The Gorgon

Gorgon reflection

Overshadowing the village of Vandorf, stands the Castle Borski.

From the turn of the century, a monster from an ancient age of history came to live here. No living thing survived and the spectre of death hovered in waiting for her next victim.

The above, slightly incoherent, text introduces this beautifully atmospheric but not-quite coherent Hammer horror film about a creature from ancient Greek mythology who, for reasons of her own, has decided to menace early 20th-century Bavaria.

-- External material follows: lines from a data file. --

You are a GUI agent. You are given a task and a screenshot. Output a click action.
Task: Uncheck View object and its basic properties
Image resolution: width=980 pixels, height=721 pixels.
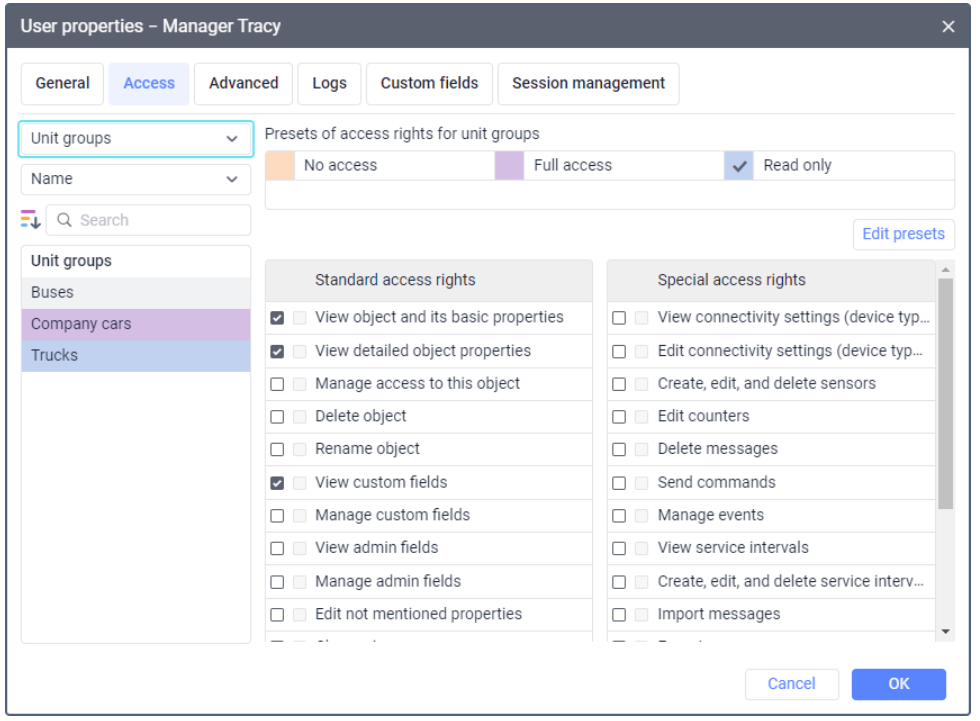tap(277, 318)
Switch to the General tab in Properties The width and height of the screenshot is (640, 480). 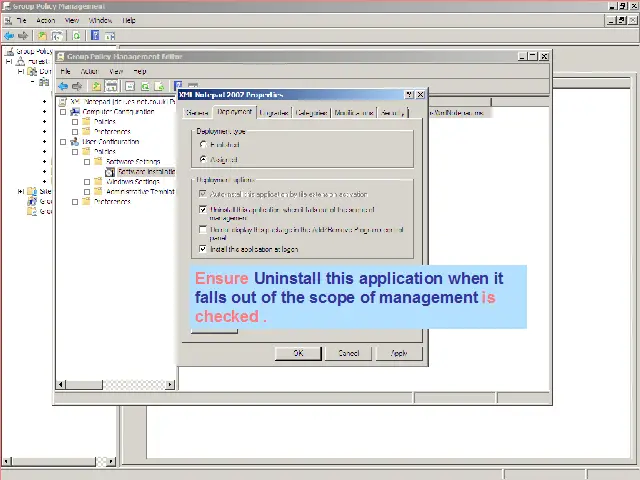click(197, 113)
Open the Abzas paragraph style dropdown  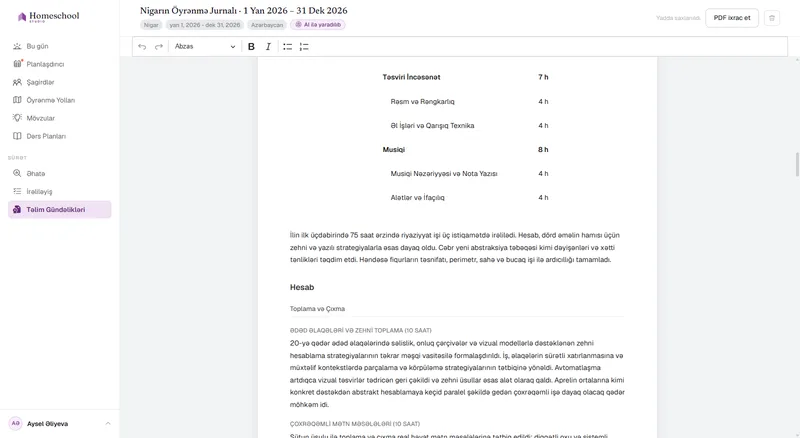coord(205,46)
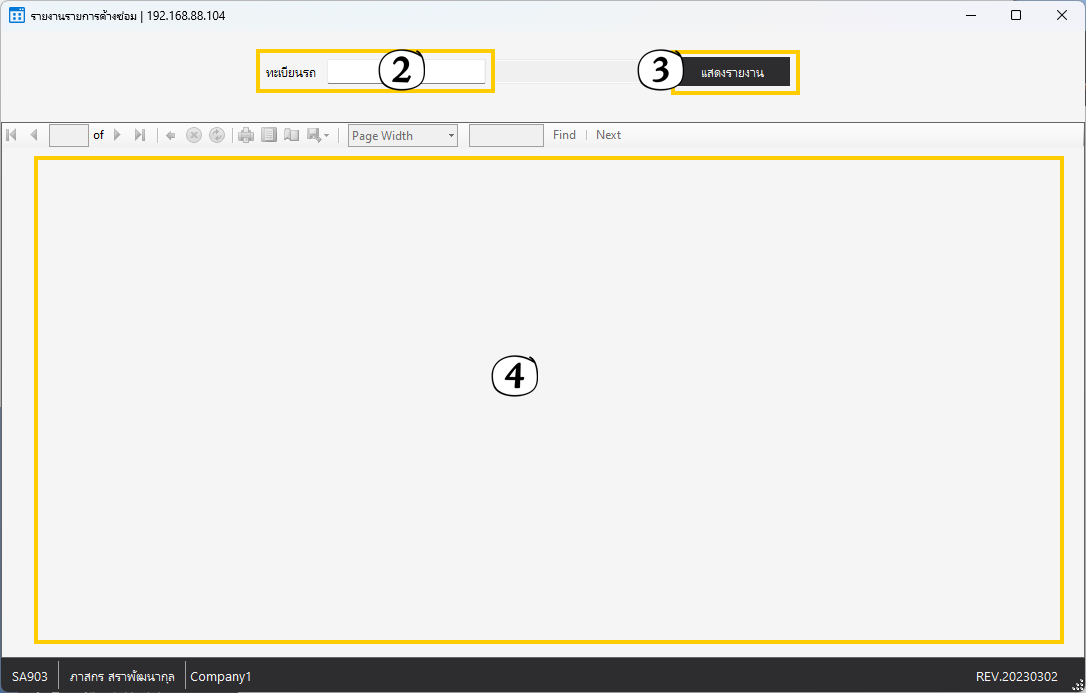Refresh the report viewer
Image resolution: width=1086 pixels, height=693 pixels.
217,135
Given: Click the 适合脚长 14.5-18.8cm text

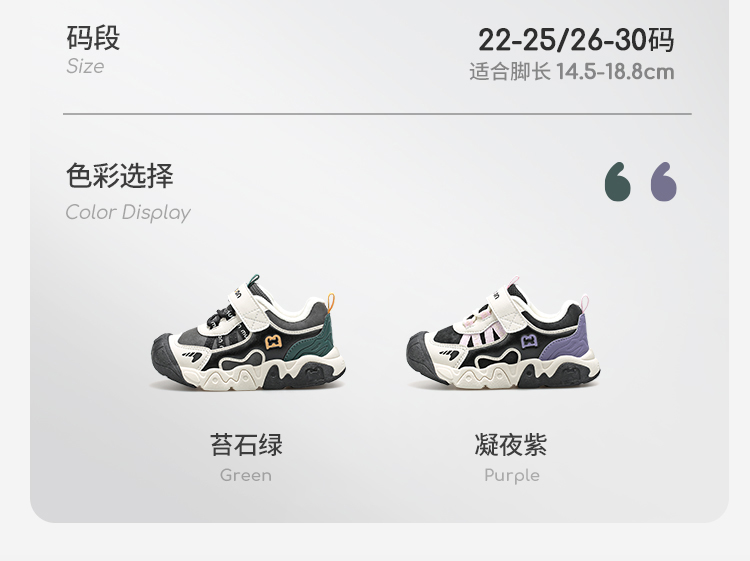Looking at the screenshot, I should (x=572, y=72).
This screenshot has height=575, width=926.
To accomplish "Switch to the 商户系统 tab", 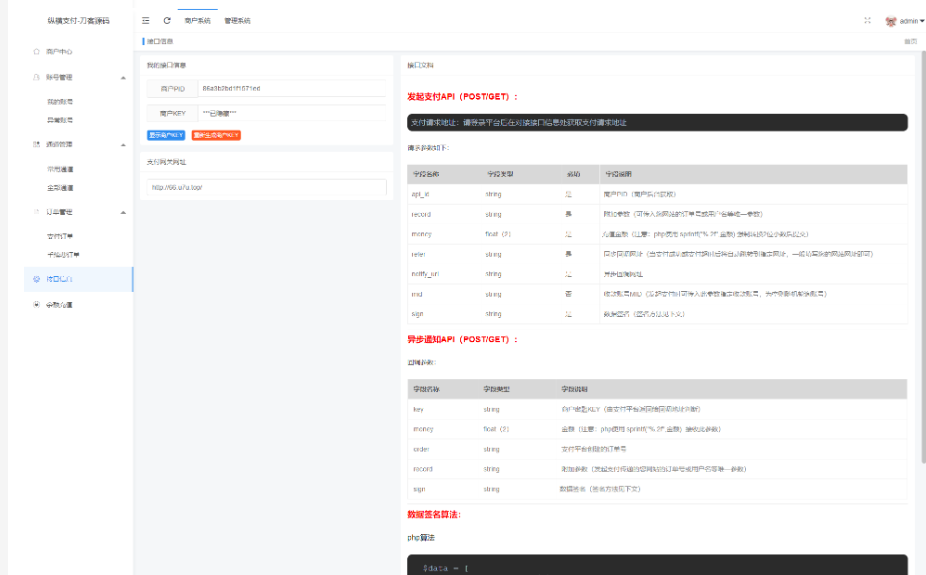I will pos(197,20).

It’s in Vandorf that the story begins, in an artist’s studio with a bit of implied, bareback nudity from the artist’s model. There’s no reason to get attached to these two people, but what happens to them will start the chain of events that leads our main characters into the plot.

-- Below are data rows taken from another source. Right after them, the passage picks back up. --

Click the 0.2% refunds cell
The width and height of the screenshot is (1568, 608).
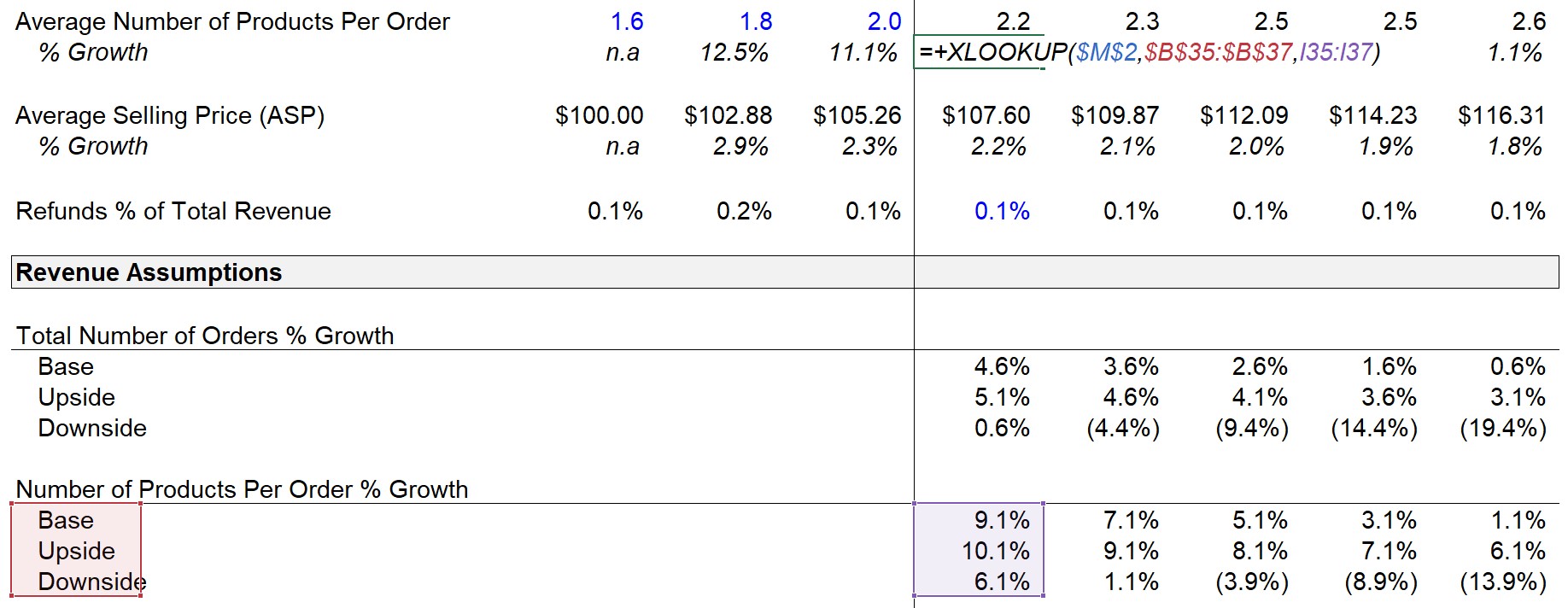point(743,211)
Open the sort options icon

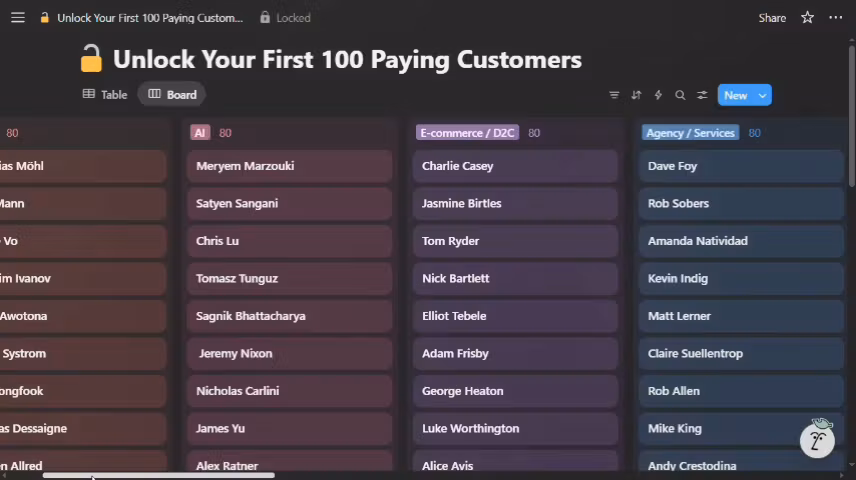coord(636,95)
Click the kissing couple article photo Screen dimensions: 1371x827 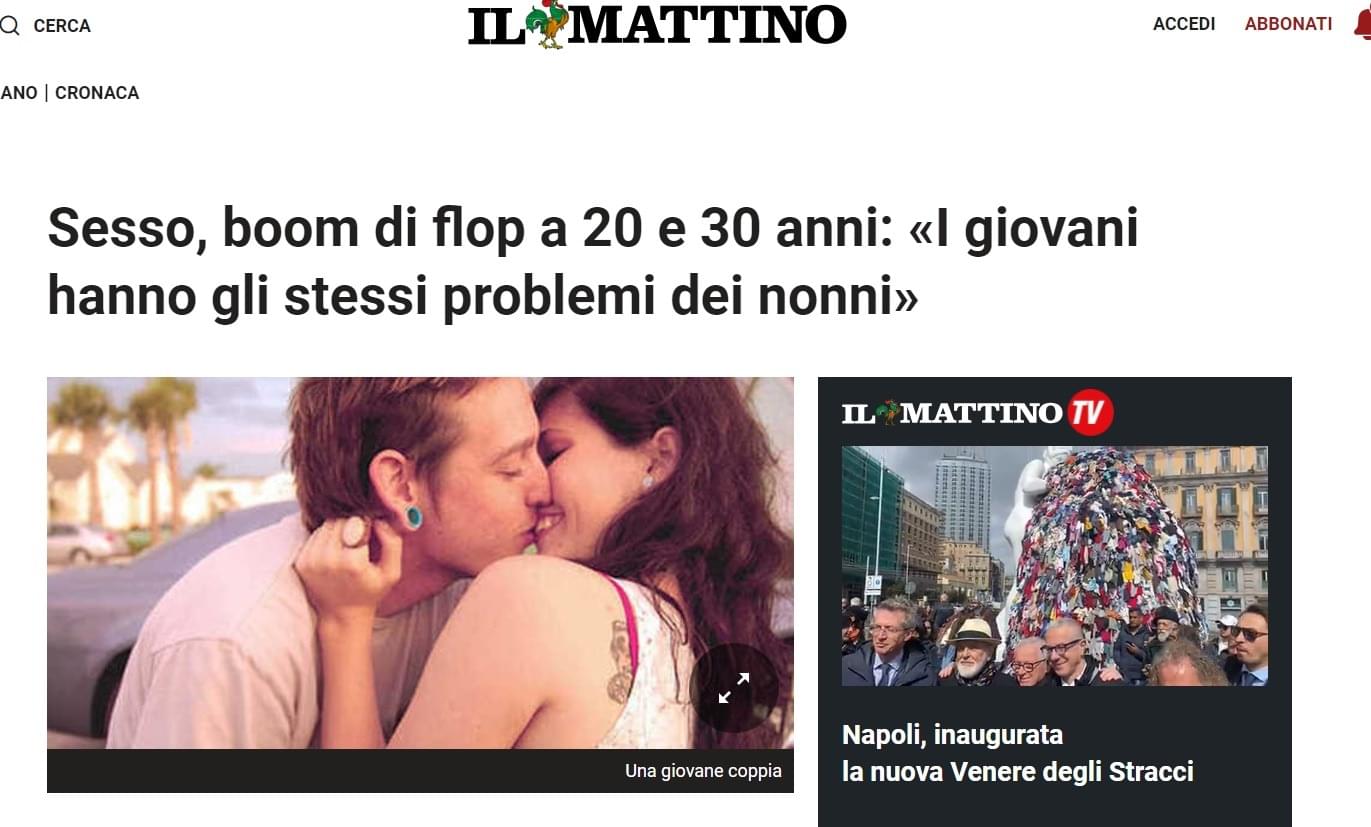click(x=420, y=563)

The model, Sascha, wants to get married. Bruno, the artist, promises that they will when he gets a bit of money to pay off his debts. But Sascha can’t wait that long; there’s a baby on the way.

This being 1910, Bruno perceives the urgency of the situation. He heads out immediately to speak to Sascha’s father, even though she’s afraid that Daddy will kill him instead of giving them his blessing to get hastily married.

Sascha runs after Bruno as soon as she’s got some clothes on and follows him through the woods during a moonlit night. Eerie music that sounds almost like a woman singing tells us that the pregnancy and Daddy s reaction to it are the least of their problems.

Artist and model Stone hand

Sure enough, Sascha sees something that makes her scream in terror and fall over.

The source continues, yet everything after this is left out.